Berbagai elemen masyarakat menggugat UU TNI ke Mahkamah Konstitusi (MK) setelah disahkan oleh DPR RI melalui sidang paripurna. Ketua Komisi I DPR RI, Utut Adianto menyebut UU TNI disusun dengan mempertimbangkan prinsip negara kesatuan, penguatan teritorial, dan keadilan sosial.
“Kalau yang digugat ini kan pertama Pasal 7 OMSP (Operasi Militer Selain Perang). Itu soal perbantuan di pemerintah daerah, sudah kita jelaskan kenapa. Ini bagian dari konsep negara kesatuan dan penguatan teritorial, dan semuanya ada aturannya,” kata Utut saat memberi keterangan dalam sidang lanjutan uji materiil UU TNI di MK, Kamis (9/10).
Menurut Utut, pelibatan TNI dalam membantu pemerintah daerah dilakukan atas permintaan resmi dari kepala daerah dan aparat keamanan setempat. “Jadi TNI membantu atas permintaan gubernur atau bupati, dan kapolda atau kapolresnya. Jadi soal itu aman,” ungkapnya.
Wasisto juga menyoroti tindakan represif aparat kepolisian terhadap masyarakat yang sedang menyuarakan aspirasinya di muka umum.
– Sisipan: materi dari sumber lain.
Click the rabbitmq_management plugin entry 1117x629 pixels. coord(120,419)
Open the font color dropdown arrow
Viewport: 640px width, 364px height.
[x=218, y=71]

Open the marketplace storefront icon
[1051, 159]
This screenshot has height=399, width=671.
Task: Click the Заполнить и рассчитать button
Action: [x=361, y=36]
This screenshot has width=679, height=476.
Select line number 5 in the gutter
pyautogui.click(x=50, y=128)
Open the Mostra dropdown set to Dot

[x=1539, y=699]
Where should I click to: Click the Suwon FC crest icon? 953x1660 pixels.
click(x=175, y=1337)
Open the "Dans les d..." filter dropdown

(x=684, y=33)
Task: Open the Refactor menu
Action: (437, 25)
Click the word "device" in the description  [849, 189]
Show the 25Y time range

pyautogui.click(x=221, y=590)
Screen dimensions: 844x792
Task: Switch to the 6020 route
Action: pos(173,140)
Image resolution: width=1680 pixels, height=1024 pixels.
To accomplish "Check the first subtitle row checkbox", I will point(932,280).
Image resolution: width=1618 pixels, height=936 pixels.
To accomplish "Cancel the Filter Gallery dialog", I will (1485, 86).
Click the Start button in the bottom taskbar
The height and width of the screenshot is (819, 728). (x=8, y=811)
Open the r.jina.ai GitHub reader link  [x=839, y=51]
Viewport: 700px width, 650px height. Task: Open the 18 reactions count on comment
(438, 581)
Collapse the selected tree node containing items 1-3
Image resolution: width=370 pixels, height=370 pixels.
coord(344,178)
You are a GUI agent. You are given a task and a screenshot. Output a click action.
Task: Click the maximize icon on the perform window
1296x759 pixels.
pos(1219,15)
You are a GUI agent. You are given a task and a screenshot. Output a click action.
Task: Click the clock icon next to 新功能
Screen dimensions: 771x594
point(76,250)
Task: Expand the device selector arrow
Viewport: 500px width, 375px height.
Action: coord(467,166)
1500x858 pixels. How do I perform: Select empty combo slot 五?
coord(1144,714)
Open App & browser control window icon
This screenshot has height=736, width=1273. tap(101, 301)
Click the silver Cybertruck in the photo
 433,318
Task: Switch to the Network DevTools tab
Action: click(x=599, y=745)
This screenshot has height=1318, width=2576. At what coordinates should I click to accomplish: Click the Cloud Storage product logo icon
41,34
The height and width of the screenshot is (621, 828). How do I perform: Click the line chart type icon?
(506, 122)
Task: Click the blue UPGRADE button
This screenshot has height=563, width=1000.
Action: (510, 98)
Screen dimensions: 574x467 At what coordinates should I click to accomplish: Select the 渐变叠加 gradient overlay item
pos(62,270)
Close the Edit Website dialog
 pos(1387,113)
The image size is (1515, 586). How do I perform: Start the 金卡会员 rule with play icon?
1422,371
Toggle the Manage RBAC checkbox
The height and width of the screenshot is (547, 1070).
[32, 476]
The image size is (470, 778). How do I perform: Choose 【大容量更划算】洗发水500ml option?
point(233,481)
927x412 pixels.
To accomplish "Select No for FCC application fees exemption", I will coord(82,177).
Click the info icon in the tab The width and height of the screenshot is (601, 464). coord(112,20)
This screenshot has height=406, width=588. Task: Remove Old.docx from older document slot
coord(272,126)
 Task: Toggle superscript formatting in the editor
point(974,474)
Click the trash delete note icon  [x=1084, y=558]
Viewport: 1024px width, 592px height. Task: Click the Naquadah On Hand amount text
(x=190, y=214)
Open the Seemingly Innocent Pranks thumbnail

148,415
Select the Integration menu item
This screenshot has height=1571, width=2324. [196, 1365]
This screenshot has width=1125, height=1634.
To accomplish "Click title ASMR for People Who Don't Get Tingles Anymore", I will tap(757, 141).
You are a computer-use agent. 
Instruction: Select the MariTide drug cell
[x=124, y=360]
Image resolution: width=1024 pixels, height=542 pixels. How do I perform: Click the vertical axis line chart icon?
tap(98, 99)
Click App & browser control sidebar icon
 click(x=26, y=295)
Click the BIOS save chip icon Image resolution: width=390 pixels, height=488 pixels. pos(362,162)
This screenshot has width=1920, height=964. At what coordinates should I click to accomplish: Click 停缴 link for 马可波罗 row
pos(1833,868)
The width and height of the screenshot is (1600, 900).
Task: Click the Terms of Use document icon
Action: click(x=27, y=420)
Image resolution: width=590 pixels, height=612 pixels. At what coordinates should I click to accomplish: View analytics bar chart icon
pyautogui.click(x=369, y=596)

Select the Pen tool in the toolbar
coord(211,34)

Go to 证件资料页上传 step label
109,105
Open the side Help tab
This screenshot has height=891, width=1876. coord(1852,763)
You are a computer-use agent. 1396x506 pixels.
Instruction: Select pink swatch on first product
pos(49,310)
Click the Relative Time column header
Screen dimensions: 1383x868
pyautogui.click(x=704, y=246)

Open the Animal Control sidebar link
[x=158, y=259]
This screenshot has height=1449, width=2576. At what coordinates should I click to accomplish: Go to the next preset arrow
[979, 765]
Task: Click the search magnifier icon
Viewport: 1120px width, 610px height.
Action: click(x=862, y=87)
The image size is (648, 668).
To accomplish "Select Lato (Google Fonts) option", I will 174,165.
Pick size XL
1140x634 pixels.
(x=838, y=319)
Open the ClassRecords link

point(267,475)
Menangkap aktivis dan pendemo, bahkan berujung pada penahanan sebagaimana yang dialami Direktur Eksekutif Lokataru Foundation, Delpedro Marhaen dan beberapa aktivis lainnya.
Anggota Komisi III DPR RI Fraksi PKB, Abdullah, menilai Prabowo berhasil menjaga keamanan nasional saat menghadapi gelombang demonstrasi yang sempat meluas di berbagai daerah pada akhir Agustus 2025. “Presiden Prabowo berhasil menunjukkan kepemimpinan yang tegas namun tetap humanis. Situasi yang semula berpotensi menimbulkan instabilitas berhasil dikelola dengan baik tanpa menimbulkan gejolak yang meluas,” kata Abdullah, Minggu (19/10) malam.
Di sisi lain, Prabowo menganggap demonstrasi yang dilakukan sebagai tindakan makar. “Membuat kerusuhan, membuat bom molotov, ini adalah kejahatan, ini bukan aktivis, bukan pejuang demokrasi, bukan pejuang keadilan. Mereka hatinya jahat, they are evil, mereka zalim,” kata Prabowo.
Wasisto menganggap langkah tersebut bertentangan dengan Asta Cita yang sudah dicanangkan Prabowo. Pertentangan itu terletak pada poin pertama dan ketujuh dari delapan poin Asta Cita. Poin pertama berbunyi “Memperkokoh Ideologi Pancasila, Demokrasi, dan Hak Asasi Manusia (HAM)”. Kemudian, “Memperkuat Reformasi Politik, Hukum, dan Birokrasi, serta Memperkuat Pencegahan dan Pemberantasan Korupsi dan Narkoba” bunyi poin ketujuh.
Menurutnya, pengabaian permintaan publik, represif, hingga penangkapan aktivis bertentangan dengan iklim demokrasi yang menjunjung tinggi kebebasan berekspresi. Narasi memperkokoh demokrasi dan reformasi politik, justru berjalan asimetris dalam realita.
Wasisto menukil data dari lembaga Freedom House ihwal kebebasan berekspresi. Berdasarkan catatan lembaga tersebut, Indonesia mengantongi skor 58 dari 100 pada 2023 dan 59 pada 2024.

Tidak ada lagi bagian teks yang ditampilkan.